A debut novel about a young writers’ assistant on a late night comedy show and what transpires when she accepts an invitation from its enigmatic host to spend a long weekend at his mansion in Connecticut.
... a thoroughly modern tale of the search for adulthood ... Confident and insightful, Somers’ book is, in short, an admonition to be careful what you wish for ... Somers has written her protagonist with a sharp eye for the type of ennui endemic to a swath of the millennial generation ... looks at dissatisfaction and loneliness, and how money and fame do not necessarily stave off those uncomfortable feelings. It’s also a cynically funny look at the lies people tell to themselves or each other, whether it’s to further one’s career, seduce someone, or even just get out of bed on gray mornings. Somers’ deft handling of the juxtaposition between self-defeating pessimism and the heartfelt need for human connection would be impressive for any established author; for a debut, it’s a tantalizing promise of incisive works to come.
... taut and incisive ... a tender, if occasionally joyless, portrait of bizarro-world comedy writers who wish everyone would knock it off with all the joking around already ... Somers is clear — exquisitely, wrenchingly so — when articulating Bloom’s lifelong fixation on Best...

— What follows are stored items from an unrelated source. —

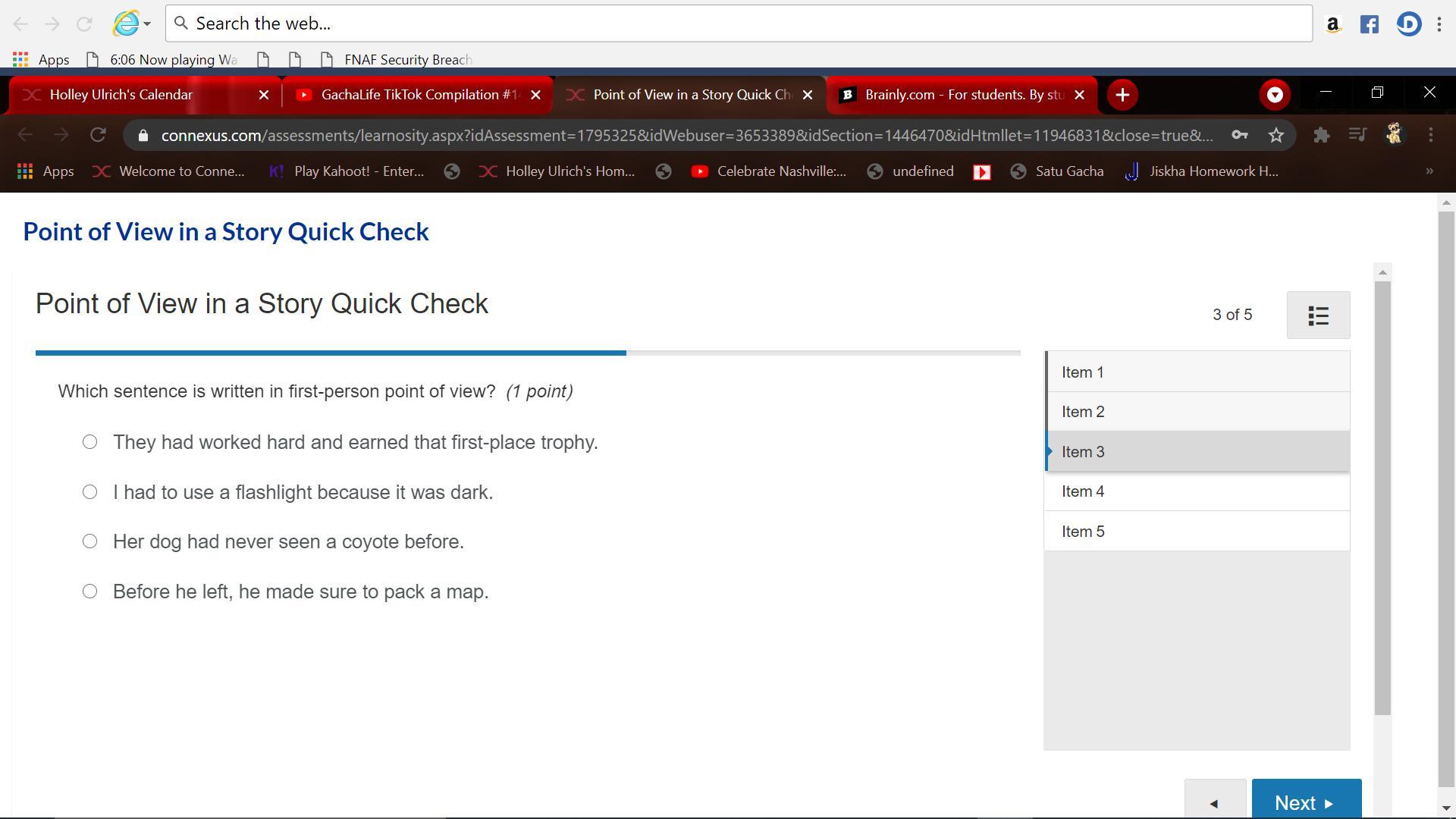This screenshot has height=819, width=1456.
Task: Expand the Internet Explorer logo dropdown arrow
Action: click(147, 24)
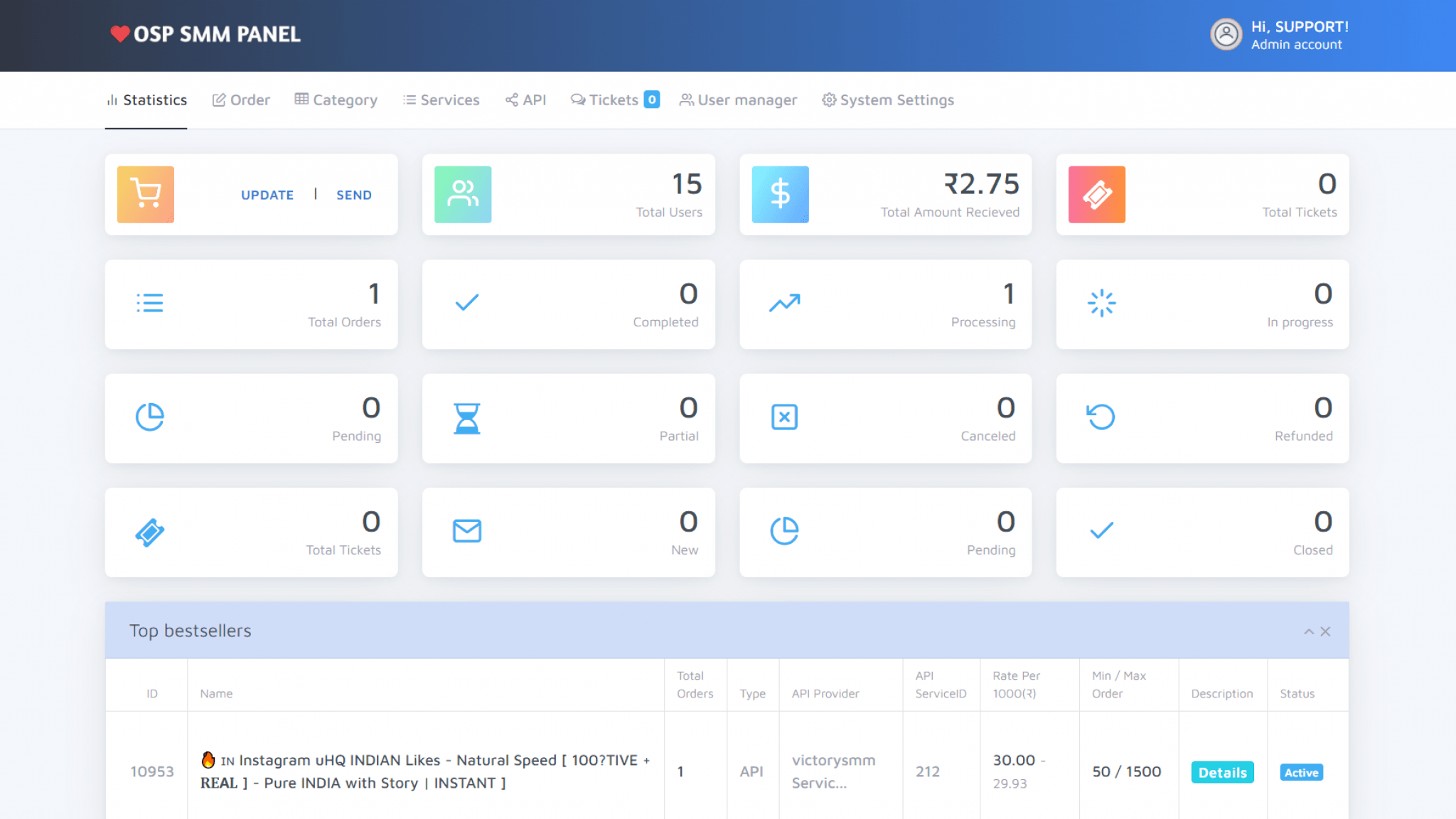Click the Tickets badge showing zero
Viewport: 1456px width, 819px height.
click(651, 100)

With Hugo Best, Somers deftly teases out the muddled and sometimes inappropriate relationship men like him have with fame ... Somers does a great job balancing June's competing feelings ... Hugo is never overly predatory (the book would be trite if that were the case), but it's clear his behavior is, at best, not great ... Somers shines when depicting the little moments between the two, which are funny and poignant ... Somers knows exactly when both the laugh lines and the cringes should hit ... Stay Up with Hugo Best hilariously skewers and celebrates the world of late-night shows and comedy.